Linu
Linu

Reputation: 597

Fetching elements from XML and insert into Postgres DB

I have an XML file like this i need to insert this data to PostgreSQL DB.Below is the sample XML and the code which i use ,but i'm not getting any output,Can someone please guide on how to effectively fetch these XML values.

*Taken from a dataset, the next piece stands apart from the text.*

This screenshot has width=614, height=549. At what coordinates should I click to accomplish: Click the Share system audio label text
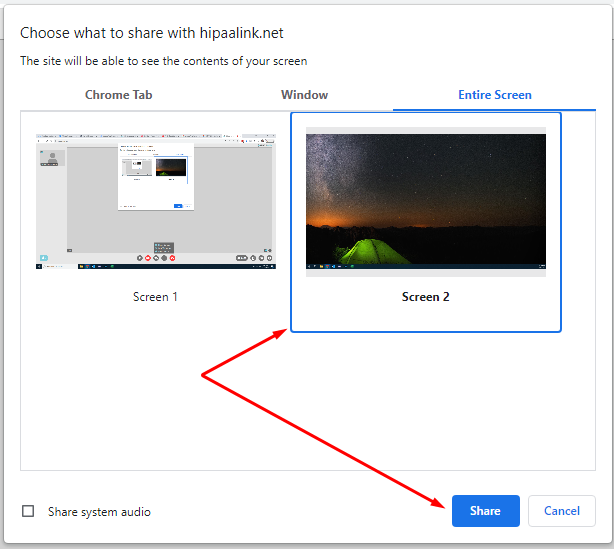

<?xml version="1.0" encoding="utf-8"?>
<rss xmlns:g="http://base.google.com/ns/1.0" version="2.0" encoding="utf-8">
  <config>
    <g:system>Magento</g:system>
    <g:extension>Magmodules_Googleshopping</g:extension>
    <g:extension_version>1.6.8</g:extension_version>
    <g:store>emb</g:store>
    <g:url>https://www.xxxxx.com/</g:url>
    <g:products>1320</g:products>
    <g:generated>2020-06-11 11:18:32</g:generated>
    <g:processing_time>17.5007</g:processing_time>
  </config>
  <channel>
    <item>
      <g:id>20</g:id>
      <g:title>product 1</g:title>
      <g:description>description about product 1</g:description>
      <g:gtin>42662</g:gtin>
      <g:brand>company</g:brand>
      <g:mpn>0014</g:mpn>
      <g:link>link.html</g:link>
      <g:image_link>link/c/a/cat_21_16.jpg</g:image_link>
      <g:availability>in stock</g:availability>
      <g:condition>new</g:condition>
      <g:price>9</g:price>
      <g:shipping>
        <g:country>UAE</g:country>
        <g:service>DHL</g:service>
        <g:price>2.90</g:price>
      </g:shipping>
    </item>
    <item>
     .
     .
     .
   </item>

Below is the script which i use, Python : 3.5 Postgres version 11

    # import modules
    import sys
    import psycopg2
    import datetime
    now = datetime.datetime.now()
    # current data and time
    dt = now.strftime("%Y%m%dT%H%M%S")

    # xml tree access
    #from xml.etree import ElementTree
    import xml.etree.ElementTree as ET

    # incremental variable
    x = 0
    with open('/Users/admin/documents/shopping.xml', 'rt',encoding="utf8") as f:
            #tree = ElementTree.parse(f)
            tree = ET.parse(f)
    # connection to postgreSQL database
    try:
        conn=psycopg2.connect(host='localhost', database='postgres',
                                       user='postgres', password='postgres',port='5432')
    except:
        print ("Hey I am unable to connect to the database.")
    cur = conn.cursor()
    # access the xml tree element nodes
    try:
        for node in tree.findall('.//item'):
            src = node.find('id')
            tgt = node.find('mpn')
            print(node)

    except:
        print ("Oops I can't insert record into database table!")
        conn.commit()
        conn.close()

The current output i'm getting is like,

None
None
None

Expected Output,

id title       description    gtin ......
20 product 1   g:description  xxxx .....

Upvotes: 0

Views: 404

Answers (1)

furas
furas

Reputation: 142641

Strange is that you can't find item. It seems you use wrong file and it doesn't have item.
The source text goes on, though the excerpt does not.